Passage provided:
────────────────────────────────────────

(Updated) When we purchase an item, like a blender, a car, or a really cool toboggan for Snowmageddon races, we gain full ownership rights. This means we have the freedom to use it, modify it, dismantle it, or even discard it as we see fit. The same isn’t true when buying an artistic work, whether it’s a physical piece like a painting or a digital creation like a company logo. The buyer doesn’t receive the full set of rights. Instead, the ownership is shared, with some rights going to the buyer while others are retained by the work’s creator or copyright holder.
The concept that we can buy something without owning it entirely challenges our usual understanding of purchases, with most people assuming that acquiring an artistic work is the same as buying any other product. On top of that, the rights granted to the buyer or retained by the creator can differ depending on the type of artistic work involved. This lack of understanding has often led to disagreements between buyers and creators and, in some cases, costly legal disputes over what each party believes they own.

────────────────────────────────────────

Records shown:
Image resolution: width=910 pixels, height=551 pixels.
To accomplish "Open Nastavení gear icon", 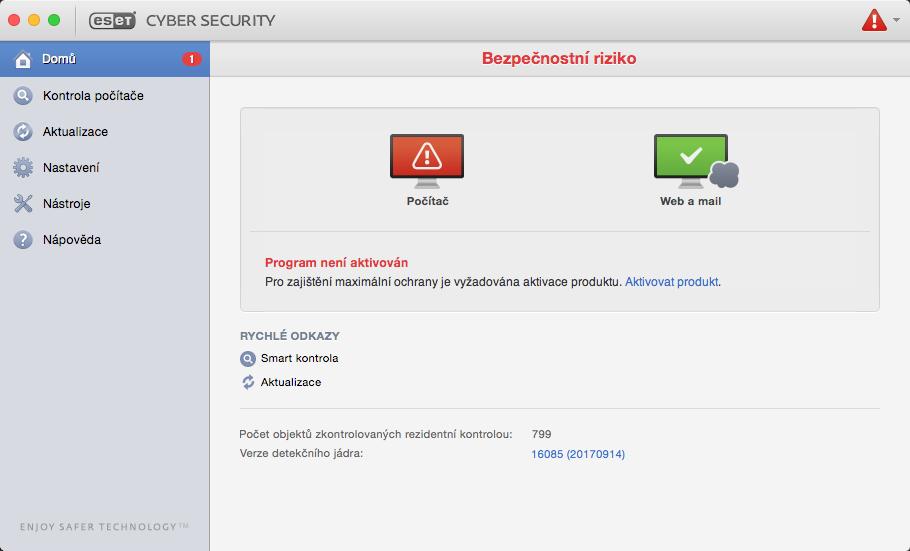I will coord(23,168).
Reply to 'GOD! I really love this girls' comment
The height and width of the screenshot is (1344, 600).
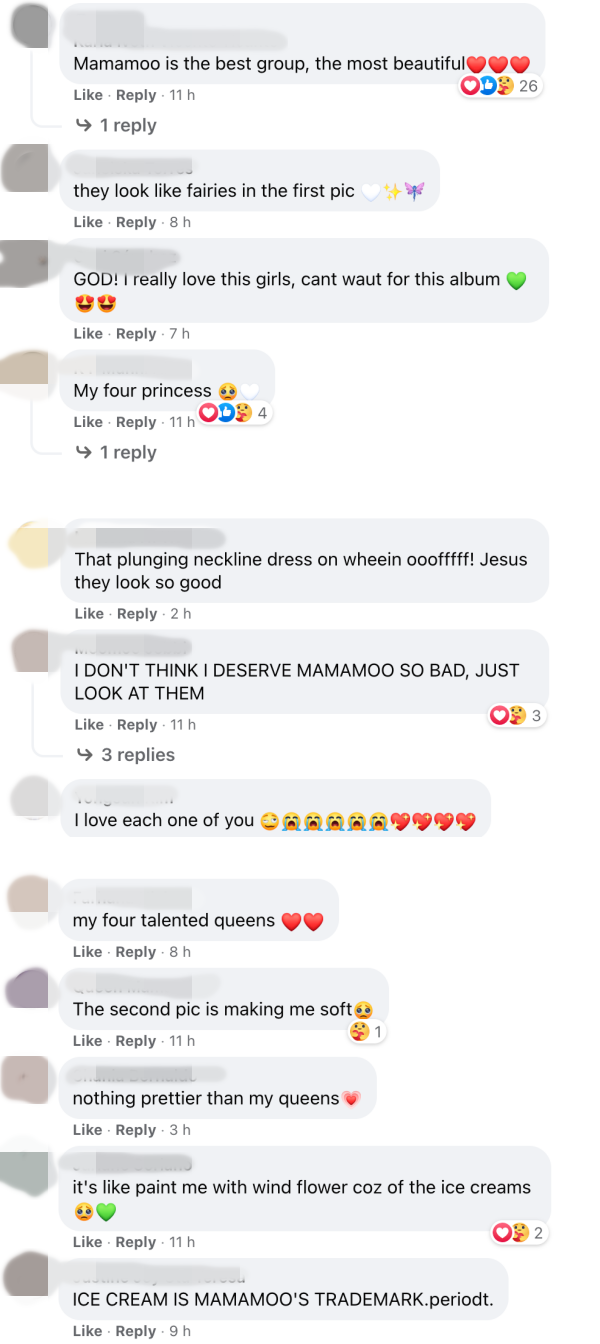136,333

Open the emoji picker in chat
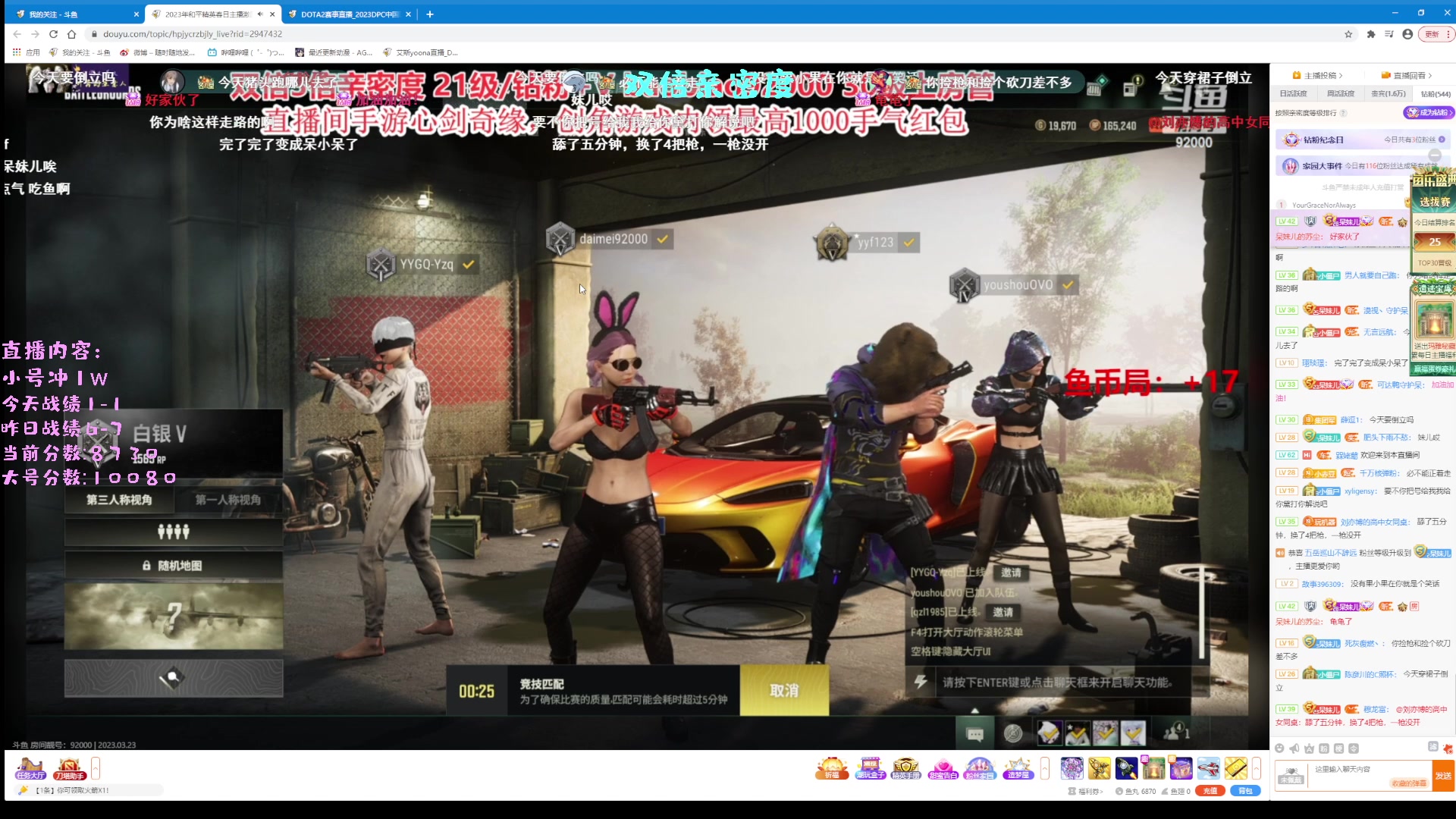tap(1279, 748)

────────────────────────────────────────

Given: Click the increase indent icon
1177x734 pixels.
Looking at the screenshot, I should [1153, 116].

────────────────────────────────────────

Work to do:
(a) In the passage on buying artistic works, who keeps some of the rights after a buyer purchases an artistic work?
(b) List every freedom that the passage on buying artistic works says we gain when we fully own a purchased item.
(c) Pick up the passage on ownership rights in artistic works after its last sentence and extend it.

Results for the exercise:
(a) The work's creator or copyright holder.

(b) Use it, modify it, dismantle it, discard it

(c)
Setting the Stage: Hypothetical Scenarios to Analyze Ownership Rights of Artistic Works
How does a creator or buyer know what rights they have when an artistic work is purchased? While we can’t review every possible situation (that’s why we have intellectual property lawyers, after all), there are a few hypothetical scenarios that can help map out some of the more common boundaries of ownership rights.
- A wealthy executive purchases an oil painting from a living artist to be the centerpiece of his private library. After hanging the work, he feels he may have made a mistake in purchasing the painting but thinks that if he cuts it into three smaller pieces, it might look better in the room.
- After some negative reaction to his idea, the executive instead decides it would be better to sell it and consigns it to a reputable gallery for sale.
- Before the gallery takes possession of the oil painting, a major fashion magazine rents the executive’s home for a photo shoot. The photographer uses the private library as the main setting, and the oil painting is shown in the background of several photos, which the magazine publishes in its next issue.
The purchaser in each of these scenarios may be infringing on the rights of the artist or creator/copyright holder. Let’s look at each scenario and see what the purchaser may have done wrong and whether there are any defenses to get them out of trouble.
Scenario 1: VARA and the Alteration or Destruction of Visual Art
In our first scenario, our wealthy executive buys an oil painting, which he wants to cut into three sections to hang separately. Can he do this?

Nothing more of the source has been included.